I have been working on a idea for a system where I can have many workers that are triggered on a regular basis by a a central timer class. The part I'm concerned about here is a TriggeredWorker
which, in a loop, uses the mutex
& conditionVariable
approach to wait to be told to do work. It has a method trigger
that is called (by a different thread) that triggers work to be done. It is an abstract class that has to be subclassed for the actual work
method to be implemented.
I have a test that shows that this mechanism works. However, as I increase the load by reducing the trigger interval, the test starts to fail. When I delay 20 microseconds between triggers, the test is 100% reliable. As I reduce down to 1 microsecond, I start to get failures in that the count of work performed reduces from 1000 (expected) to values like 986, 933, 999 etc..
My questions are: (1) what is it that is going wrong and how can I capture what is going wrong so I can report it or do something about it? And, (2) is there some better approach that I could use that would be better? I have to admit that my experience with c++ is limited to the last 3 months, although I have worked with other languages for several years.

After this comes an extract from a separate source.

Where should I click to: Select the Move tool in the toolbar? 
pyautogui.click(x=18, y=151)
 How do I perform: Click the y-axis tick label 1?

Many thanks for reading...
Here are the key bits of code:
Triggered worker header file:
#ifndef TIMER_TRIGGERED_WORKER_H
#define TIMER_TRIGGERED_WORKER_H
#include <thread>
#include <plog/Log.h>
class TriggeredWorker {
private:
std::mutex mutex_;
std::condition_variable condVar_;
std::atomic<bool> running_{false};
std::atomic<bool> ready_{false};
void workLoop();
protected:
virtual void work() {};
public:
void start();
void stop();
void trigger();
};
#endif //TIMER_TRIGGERED_WORKER_H
Triggered worker implementation:
#include "TriggeredWorker.h"
void TriggeredWorker::workLoop() {
PLOGD << "workLoop started...";
while(true) {
std::unique_lock<std::mutex> lock(mutex_);
condVar_.wait(lock, [this]{
bool ready = this->ready_;
bool running = this->running_;
return ready | !running; });
this->ready_ = false;
if (!this->running_) {
break;
}
PLOGD << "Calling work()...";
work();
lock.unlock();
condVar_.notify_one();
}
PLOGD << "Worker thread completed.";
}
void TriggeredWorker::start() {
PLOGD << "Worker start...";
this->running_ = true;
auto thread = std::thread(&TriggeredWorker::workLoop, this);
thread.detach();
}
void TriggeredWorker::stop() {
PLOGD << "Worker stop.";
this->running_ = false;
}
void TriggeredWorker::trigger() {
PLOGD << "Trigger.";
std::unique_lock<std::mutex> lock(mutex_);
ready_ = true;
lock.unlock();
condVar_.notify_one();
}
and the test:
#include "catch.hpp"
#include "TriggeredWorker.h"
#include <thread>
TEST_CASE("Simple worker performs work when triggered") {
static std::atomic<int> twt_count{0};
class SimpleTriggeredWorker : public TriggeredWorker {
protected:
void work() override {
PLOGD << "Incrementing counter.";
twt_count.fetch_add(1);
}
};
SimpleTriggeredWorker worker;
worker.start();
for (int i = 0; i < 1000; i++) {
worker.trigger();
std::this_thread::sleep_for(std::chrono::microseconds(20));
}
std::this_thread::sleep_for(std::chrono::seconds(1));
CHECK(twt_count == 1000);
std::this_thread::sleep_for(std::chrono::seconds(1));
worker.stop();
}
What happens when worker.trigger()
is called twice before workLoop
acquires the lock? You loose one of those "triggers". Smaller time gap means higher probability of test failure, because of higher probability of multiple consecutive worker.trigger()
calls before workLoop
wakes up. Note that there's nothing that guarantees that workLoop
will acquire the lock after worker.trigger()
but before another worker.trigger()
happens, even when those calls happen one after another (i.e. not in parallel). This is governed by the OS scheduler and we have no control over it.
Anyway the core problem is that setting ready_ = true
twice looses information. Unlike incrementing an integer twice. And so the simplest solution is to replace bool
with int
and do inc/dec with == 0
checks. This solution is also known as semaphore. More advanced (potentially better, especially when you need to pass some data to the worker) approach is to use a (bounded?) thread safe queue. That depends on what exactly you are trying to achieve.
BTW 1: all your reads and updates, except for stop()
function (and start()
but this isn't really relevant), happen under the lock. I suggest you fix stop()
to be under lock as well (since it is rarely called anyway) and turn atomics into non-atomics. There's an unnecessary overhead of atomics at the moment.
BTW 2: I suggest not using thread.detach()
. You should store the std::thread
object on TriggeredWorker
and add destructor that does stop
with join
. These are not independent beings and so without detach()
you make your code safer (one should never die without the other).